§ Ausgewählter Textauszug:

„Als ich noch keine Kinder hatte, waren Handtaschen meine Kinder,“ diesen Ausspruch einer Bekannten merkte ich mir, charakterisiert er doch, welche Bedeutung Taschen und andere modische Accessoires haben können. Neben dem praktischen Aspekt als Aufbewahrungsort für wichtige Dinge besitzen Taschen noch ein gewisses Extra: Als individuelles Ausdrucksmittel unterstreichen sie die persönliche Note – jedenfalls solche Taschen, wie sie Linda Tudor in ihrem Buch „Schick bestickt“ vorstellt: Kleine Kostbarkeiten in edlem Design, nicht für den alltäglichen Gebrauch gedacht, sondern als Hingucker bei besonderen Anlässen.
Zunächst skizziert die Autorin einen historischen Abriss, eine kurze Geschichte der bestickten Tasche, der die Leserin rund um die Welt führt und durch außergewöhnliche historische Beispiele illustriert ist – außerdem gedacht als Inspirationsquelle für das eigene Schaffen.
Das dritte Kapitel trägt den Titel „Nun kann es losgehen“ – Linda Tudor leitet die Leser Schritt für Schritt hin zum eigenen Design - hoch interessant, nicht nur für die Kreation von Taschen, sondern von Textilobjekten überhaupt - , wobei die Ausführungen reich mit Beispielen versehen sind. Weiter geht es mit der Umsetzung in die Praxis, wobei der gesamte Prozess, von der Inspiration bis zur Vollendung, dargestellt wird. Selbstverständlich wählt die Autorin als Einstiegsbeispiel eine relativ einfache Form, die Kuverttasche, die sich aber durch die Liebe zum Detail, besondere Verschlüsse oder durch die Wirkung von Kontrasten in Material und Farbe attraktiv gestalten lässt.

§ Einträge:
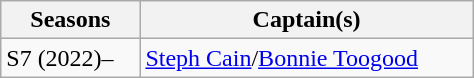
Seasons (70, 20)
S7 (2022)– (70, 58)
Steph Cain/Bonnie Toogood (306, 58)
Captain(s) (306, 20)
Find where the given text appears and provide that cell's center as (x, y) coordinate. 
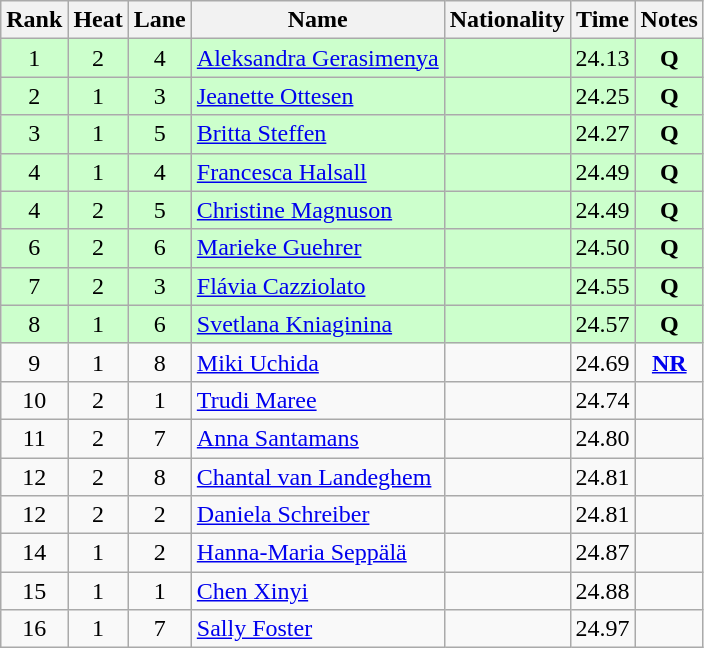
Anna Santamans (318, 438)
NR (669, 362)
Time (602, 20)
Svetlana Kniaginina (318, 324)
Trudi Maree (318, 400)
24.13 (602, 58)
Sally Foster (318, 629)
Marieke Guehrer (318, 248)
10 (34, 400)
24.57 (602, 324)
Chantal van Landeghem (318, 477)
Name (318, 20)
24.88 (602, 591)
Nationality (507, 20)
Hanna-Maria Seppälä (318, 553)
24.55 (602, 286)
Rank (34, 20)
Britta Steffen (318, 134)
9 (34, 362)
Lane (160, 20)
Francesca Halsall (318, 172)
14 (34, 553)
Daniela Schreiber (318, 515)
24.74 (602, 400)
24.69 (602, 362)
Christine Magnuson (318, 210)
24.80 (602, 438)
Jeanette Ottesen (318, 96)
24.87 (602, 553)
16 (34, 629)
24.50 (602, 248)
Heat (98, 20)
11 (34, 438)
Aleksandra Gerasimenya (318, 58)
24.97 (602, 629)
Notes (669, 20)
Miki Uchida (318, 362)
Chen Xinyi (318, 591)
Flávia Cazziolato (318, 286)
24.25 (602, 96)
24.27 (602, 134)
15 (34, 591)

§ Deine Aufgaben:
1. Zitiere aus dem Text über bestickte Taschen wortgetreu die Stelle, die mit „Das dritte Kapitel“ beginnt und bis einschließlich „attraktiv gestalten lässt.“ reicht.
2. Wie geht der Text über Linda Tudors Buch zu bestickten Taschen weiter? Führe ihn im Anschluss an seinen letzten Satz fort.

§ Lösungen:
1.
Das dritte Kapitel trägt den Titel „Nun kann es losgehen“ – Linda Tudor leitet die Leser Schritt für Schritt hin zum eigenen Design - hoch interessant, nicht nur für die Kreation von Taschen, sondern von Textilobjekten überhaupt - , wobei die Ausführungen reich mit Beispielen versehen sind. Weiter geht es mit der Umsetzung in die Praxis, wobei der gesamte Prozess, von der Inspiration bis zur Vollendung, dargestellt wird. Selbstverständlich wählt die Autorin als Einstiegsbeispiel eine relativ einfache Form, die Kuverttasche, die sich aber durch die Liebe zum Detail, besondere Verschlüsse oder durch die Wirkung von Kontrasten in Material und Farbe attraktiv gestalten lässt.

2.
Falttaschen, die, im Gegensatz zur Kuverttasche, ein integriertes durchgängiges Futter haben können, sind Gegenstand des fünften Kapitels. Extravagant verzierte Stoffe werden für das Taschenäußere dabei lagenweise verwendet, so dass sich durch die Schichtung besondere Effekte erzielen lassen. Auch geht die Autorin auf eine weitere interessante Gestaltungsmöglichkeit ein: die Serienfertigung von Taschen. Hier wird der Bogen von der eigenen Designentwicklung hin zur Umsetzung gespannt. Eine Idee zu variieren, also eine Designquelle auszuschöpfen, erlaubt es, tiefer in die Thematik einzusteigen, besondere Elemente der Quelle herauszuarbeiten und dadurch einen persönlichen Stil zu entwickeln. Die Autorin veranschaulicht dies sehr gelungen: zunächst durch Blicke in ihr Skizzenbuch, das Thema „Meer“ lag zugrunde und lieferte Linda Tudor eine Menge Inspirationen, die sie gekonnt in eine Serie von vier einfallsreich ausgearbeiteten Täschchen umsetzte.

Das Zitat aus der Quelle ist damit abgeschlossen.